Hong Kong, passo indietro sull'estradizione in Cina

Èatteso per oggi pomeriggio l'annuncio formale della governatrice di Hong Kong, Carrie Lam, ma ormai i giochi sono fatti. Secondo quanto riportato dal quotidiano South China Morning Post, il governo di Hong Kong avrebbe aperto alla richiesta di ritirare la legge sull'estradizione in Cina, come richiesto, a suon di proteste, dalla popolazione.

Asia e scenario internazionale

Si chiude un capitolo per il il “Porto Profumato” (questo il significato del nome Hong Kong, ndr), passato alla Repubblica Popolare Cinese nel 1997, ma se ne apre inevitabilmente un altro, più atteso ed altrettanto critico. Stamane (ora locale), i leader delle proteste hanno inviato una lettera aperta alla cancelliera tedesca, Angela Merkel, nella quale hanno chiesto un incontro personale prima della sua visita in Cina, in programma da domani e fino al 7 settembre. Come ha spiegato il quotidiano tedesco Bild, i capi delle proteste intendono discutere con Merkel dell'attuale situazione dell'ex-colonia britannica. Come ha scritto Joshua Wong, il volto delle proteste: “Abbiamo un potere dittatoriale che non consente le libertà fondamentali e sta usando misure sempre più violente, tendendo a un nuovo massacro come Piazza Tienanmen”.

Una reale vittoria?

Le diverse manifestazioni hanno palesato la preoccupazione, da parte dei cittadini, che l'estradizione verso la Repubblica Popolare Cinese dia adito a violazioni dei diritti umani e rappresentare, così, un precedente che possa raggiungere i dissidenti. Come sottolinea il portale Foreign Policy, dal 2014, cioè da quando Pechino ha annunciato ufficialmente che stava espandendo la sua campagna anticorruzione nota come Fox Hunt, la Cina ha rimpatriato oltre 3.000 persone. I manifestanti chiedono, dunque, che si alzi un argine alla questione, per evitare che quelli che finora sono, a tutti gli effetti, dei rapimenti condizionati, si trasformino in procedure legali fatte alla luce del sole.

> [Dati registrati]
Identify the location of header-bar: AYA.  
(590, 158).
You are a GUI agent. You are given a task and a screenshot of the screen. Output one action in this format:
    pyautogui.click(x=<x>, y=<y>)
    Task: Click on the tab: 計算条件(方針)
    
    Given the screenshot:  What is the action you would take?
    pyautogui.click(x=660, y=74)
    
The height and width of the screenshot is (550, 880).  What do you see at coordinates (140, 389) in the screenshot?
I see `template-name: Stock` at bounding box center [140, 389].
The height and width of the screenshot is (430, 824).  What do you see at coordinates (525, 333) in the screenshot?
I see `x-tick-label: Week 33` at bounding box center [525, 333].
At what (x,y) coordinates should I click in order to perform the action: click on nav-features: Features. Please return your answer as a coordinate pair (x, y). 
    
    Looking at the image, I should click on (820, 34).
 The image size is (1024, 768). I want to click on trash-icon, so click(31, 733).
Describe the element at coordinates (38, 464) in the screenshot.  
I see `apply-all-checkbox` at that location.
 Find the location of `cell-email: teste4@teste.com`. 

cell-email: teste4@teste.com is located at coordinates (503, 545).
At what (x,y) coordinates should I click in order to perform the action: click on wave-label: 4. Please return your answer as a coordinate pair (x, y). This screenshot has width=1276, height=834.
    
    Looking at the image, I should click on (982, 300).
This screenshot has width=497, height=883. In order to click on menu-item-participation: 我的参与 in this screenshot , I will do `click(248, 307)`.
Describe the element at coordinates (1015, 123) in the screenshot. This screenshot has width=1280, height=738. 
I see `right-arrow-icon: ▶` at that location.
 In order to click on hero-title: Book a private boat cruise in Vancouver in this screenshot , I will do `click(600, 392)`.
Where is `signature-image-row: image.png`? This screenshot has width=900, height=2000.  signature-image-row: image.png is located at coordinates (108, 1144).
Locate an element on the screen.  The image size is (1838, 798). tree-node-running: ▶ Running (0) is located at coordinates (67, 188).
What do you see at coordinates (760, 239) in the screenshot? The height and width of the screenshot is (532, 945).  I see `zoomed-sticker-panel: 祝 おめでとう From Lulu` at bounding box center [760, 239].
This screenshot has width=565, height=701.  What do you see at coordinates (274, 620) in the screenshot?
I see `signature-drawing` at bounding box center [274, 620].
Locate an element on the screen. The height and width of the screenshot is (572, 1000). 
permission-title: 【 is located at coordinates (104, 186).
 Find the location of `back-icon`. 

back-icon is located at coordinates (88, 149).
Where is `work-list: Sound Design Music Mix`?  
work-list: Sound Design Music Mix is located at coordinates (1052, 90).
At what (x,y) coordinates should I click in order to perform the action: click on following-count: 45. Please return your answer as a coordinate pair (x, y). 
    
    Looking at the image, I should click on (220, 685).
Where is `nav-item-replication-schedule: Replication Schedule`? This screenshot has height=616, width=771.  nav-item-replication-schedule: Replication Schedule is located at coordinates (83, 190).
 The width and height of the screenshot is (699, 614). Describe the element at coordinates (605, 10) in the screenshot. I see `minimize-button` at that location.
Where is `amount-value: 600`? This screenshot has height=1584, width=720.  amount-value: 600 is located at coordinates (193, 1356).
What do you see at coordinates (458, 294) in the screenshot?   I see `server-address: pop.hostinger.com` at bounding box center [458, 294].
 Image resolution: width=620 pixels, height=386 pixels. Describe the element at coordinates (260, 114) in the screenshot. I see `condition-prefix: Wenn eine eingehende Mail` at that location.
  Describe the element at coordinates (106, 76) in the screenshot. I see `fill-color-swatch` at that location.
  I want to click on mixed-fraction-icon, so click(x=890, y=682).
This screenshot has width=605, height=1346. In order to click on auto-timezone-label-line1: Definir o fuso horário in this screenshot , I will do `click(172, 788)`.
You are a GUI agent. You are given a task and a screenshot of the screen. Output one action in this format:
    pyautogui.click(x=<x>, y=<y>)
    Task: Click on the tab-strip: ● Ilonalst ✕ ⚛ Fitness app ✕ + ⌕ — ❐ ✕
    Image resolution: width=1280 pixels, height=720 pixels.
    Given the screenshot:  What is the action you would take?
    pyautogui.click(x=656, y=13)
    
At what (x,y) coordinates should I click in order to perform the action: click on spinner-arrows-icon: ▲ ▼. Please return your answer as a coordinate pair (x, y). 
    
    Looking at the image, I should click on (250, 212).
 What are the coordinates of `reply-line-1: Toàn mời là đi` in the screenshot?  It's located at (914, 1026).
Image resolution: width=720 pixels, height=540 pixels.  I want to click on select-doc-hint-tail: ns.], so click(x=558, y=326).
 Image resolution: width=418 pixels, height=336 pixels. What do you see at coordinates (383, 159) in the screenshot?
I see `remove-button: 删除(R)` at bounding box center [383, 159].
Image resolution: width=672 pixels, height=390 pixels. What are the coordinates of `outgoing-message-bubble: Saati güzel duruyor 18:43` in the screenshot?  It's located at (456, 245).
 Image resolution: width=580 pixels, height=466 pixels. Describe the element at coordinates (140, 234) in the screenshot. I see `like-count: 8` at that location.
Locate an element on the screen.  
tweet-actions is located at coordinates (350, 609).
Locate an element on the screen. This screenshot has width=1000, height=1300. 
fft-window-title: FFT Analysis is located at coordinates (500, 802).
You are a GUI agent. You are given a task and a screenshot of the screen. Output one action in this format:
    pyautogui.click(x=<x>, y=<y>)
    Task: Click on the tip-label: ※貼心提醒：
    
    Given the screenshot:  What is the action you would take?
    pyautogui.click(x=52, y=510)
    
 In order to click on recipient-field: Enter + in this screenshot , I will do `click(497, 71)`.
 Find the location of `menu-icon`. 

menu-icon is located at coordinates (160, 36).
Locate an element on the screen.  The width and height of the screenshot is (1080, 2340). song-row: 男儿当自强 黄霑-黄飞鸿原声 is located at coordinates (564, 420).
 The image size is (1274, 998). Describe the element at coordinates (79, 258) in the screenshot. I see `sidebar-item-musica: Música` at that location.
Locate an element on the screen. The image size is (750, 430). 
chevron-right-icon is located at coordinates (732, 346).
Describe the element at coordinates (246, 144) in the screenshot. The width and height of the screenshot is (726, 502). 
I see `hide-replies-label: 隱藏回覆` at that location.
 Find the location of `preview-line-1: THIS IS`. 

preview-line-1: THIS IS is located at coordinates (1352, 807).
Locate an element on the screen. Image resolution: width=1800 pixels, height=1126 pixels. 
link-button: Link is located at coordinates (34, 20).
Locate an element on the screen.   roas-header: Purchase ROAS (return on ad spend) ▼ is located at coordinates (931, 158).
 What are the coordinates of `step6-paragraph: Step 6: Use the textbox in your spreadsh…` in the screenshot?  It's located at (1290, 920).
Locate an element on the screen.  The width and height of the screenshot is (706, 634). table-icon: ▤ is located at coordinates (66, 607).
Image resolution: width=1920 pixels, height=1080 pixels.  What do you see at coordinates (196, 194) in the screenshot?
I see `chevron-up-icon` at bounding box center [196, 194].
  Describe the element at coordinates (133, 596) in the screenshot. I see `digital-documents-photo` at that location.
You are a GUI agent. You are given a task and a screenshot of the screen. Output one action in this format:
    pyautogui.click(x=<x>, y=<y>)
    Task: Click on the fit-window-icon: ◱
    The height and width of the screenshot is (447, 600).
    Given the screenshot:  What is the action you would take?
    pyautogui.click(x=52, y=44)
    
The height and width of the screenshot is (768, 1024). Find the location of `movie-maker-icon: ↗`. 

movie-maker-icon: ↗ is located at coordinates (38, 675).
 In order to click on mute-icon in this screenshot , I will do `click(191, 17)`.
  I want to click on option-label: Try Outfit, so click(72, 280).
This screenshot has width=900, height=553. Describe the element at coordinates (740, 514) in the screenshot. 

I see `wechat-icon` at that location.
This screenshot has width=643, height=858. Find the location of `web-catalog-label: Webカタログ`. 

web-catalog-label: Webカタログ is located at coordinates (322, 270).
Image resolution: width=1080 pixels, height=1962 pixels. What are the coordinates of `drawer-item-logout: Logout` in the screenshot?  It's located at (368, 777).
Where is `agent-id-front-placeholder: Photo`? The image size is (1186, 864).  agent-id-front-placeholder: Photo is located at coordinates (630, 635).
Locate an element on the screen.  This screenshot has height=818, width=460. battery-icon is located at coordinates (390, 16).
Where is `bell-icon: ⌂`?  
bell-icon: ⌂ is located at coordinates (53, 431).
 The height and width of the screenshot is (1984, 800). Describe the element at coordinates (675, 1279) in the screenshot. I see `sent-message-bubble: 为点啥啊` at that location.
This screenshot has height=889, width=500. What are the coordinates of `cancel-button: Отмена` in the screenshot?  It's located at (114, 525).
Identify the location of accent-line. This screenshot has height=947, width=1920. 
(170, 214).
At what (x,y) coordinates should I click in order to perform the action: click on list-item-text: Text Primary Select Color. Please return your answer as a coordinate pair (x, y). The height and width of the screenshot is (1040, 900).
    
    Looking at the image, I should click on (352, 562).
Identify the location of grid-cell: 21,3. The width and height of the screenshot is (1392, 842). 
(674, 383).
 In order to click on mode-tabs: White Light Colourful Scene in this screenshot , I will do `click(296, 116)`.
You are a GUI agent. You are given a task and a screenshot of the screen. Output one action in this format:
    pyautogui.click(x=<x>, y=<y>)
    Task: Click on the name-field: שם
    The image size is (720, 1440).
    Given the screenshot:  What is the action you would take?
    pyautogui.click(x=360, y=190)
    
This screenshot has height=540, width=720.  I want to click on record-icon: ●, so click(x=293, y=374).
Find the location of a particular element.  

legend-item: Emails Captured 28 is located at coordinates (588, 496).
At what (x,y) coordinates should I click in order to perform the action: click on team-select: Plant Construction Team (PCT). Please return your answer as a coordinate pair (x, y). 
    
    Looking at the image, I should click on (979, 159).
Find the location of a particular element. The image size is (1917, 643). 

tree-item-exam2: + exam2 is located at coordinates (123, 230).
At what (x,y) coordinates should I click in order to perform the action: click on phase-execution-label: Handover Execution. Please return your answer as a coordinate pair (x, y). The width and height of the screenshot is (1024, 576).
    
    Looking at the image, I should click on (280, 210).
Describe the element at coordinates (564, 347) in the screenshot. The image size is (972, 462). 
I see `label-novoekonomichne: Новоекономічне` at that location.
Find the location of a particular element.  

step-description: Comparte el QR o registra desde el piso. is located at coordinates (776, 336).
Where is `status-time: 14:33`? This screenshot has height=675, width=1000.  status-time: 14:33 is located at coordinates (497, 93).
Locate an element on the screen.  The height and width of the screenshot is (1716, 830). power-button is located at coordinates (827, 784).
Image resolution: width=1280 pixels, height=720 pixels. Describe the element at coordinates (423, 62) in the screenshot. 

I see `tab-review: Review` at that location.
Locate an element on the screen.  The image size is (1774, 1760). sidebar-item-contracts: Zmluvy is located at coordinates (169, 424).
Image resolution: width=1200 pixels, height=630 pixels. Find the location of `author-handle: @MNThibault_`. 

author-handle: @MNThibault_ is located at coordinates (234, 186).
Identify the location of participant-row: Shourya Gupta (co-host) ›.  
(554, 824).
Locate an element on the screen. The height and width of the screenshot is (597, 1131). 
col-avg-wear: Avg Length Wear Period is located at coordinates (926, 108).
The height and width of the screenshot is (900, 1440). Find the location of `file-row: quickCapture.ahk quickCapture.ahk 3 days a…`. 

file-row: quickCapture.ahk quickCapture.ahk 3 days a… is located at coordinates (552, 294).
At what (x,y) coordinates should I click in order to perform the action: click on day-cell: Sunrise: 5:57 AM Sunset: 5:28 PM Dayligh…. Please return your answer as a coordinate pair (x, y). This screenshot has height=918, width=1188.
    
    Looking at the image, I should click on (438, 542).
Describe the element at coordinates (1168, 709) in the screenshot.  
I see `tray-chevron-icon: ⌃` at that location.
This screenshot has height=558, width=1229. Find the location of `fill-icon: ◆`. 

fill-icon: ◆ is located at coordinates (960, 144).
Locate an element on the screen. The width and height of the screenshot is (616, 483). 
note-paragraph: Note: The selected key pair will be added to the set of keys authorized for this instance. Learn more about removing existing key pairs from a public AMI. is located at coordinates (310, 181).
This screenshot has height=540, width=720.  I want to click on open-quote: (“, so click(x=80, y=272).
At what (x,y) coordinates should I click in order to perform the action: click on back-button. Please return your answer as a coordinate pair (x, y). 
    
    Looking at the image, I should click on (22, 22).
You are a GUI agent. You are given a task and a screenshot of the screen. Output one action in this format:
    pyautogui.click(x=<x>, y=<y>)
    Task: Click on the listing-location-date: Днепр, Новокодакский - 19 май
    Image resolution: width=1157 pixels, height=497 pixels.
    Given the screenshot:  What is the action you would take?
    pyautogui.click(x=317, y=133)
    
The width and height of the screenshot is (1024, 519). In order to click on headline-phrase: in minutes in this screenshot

> [Compito da svolgere] Trascrivi parola per parola il brano dell'articolo su Hong Kong che comincia con "Asia e scenario" e si chiude con "Una reale vittoria?".

> [Risposta al compito]
Asia e scenario internazionale

Si chiude un capitolo per il il “Porto Profumato” (questo il significato del nome Hong Kong, ndr), passato alla Repubblica Popolare Cinese nel 1997, ma se ne apre inevitabilmente un altro, più atteso ed altrettanto critico. Stamane (ora locale), i leader delle proteste hanno inviato una lettera aperta alla cancelliera tedesca, Angela Merkel, nella quale hanno chiesto un incontro personale prima della sua visita in Cina, in programma da domani e fino al 7 settembre. Come ha spiegato il quotidiano tedesco Bild, i capi delle proteste intendono discutere con Merkel dell'attuale situazione dell'ex-colonia britannica. Come ha scritto Joshua Wong, il volto delle proteste: “Abbiamo un potere dittatoriale che non consente le libertà fondamentali e sta usando misure sempre più violente, tendendo a un nuovo massacro come Piazza Tienanmen”.

Una reale vittoria?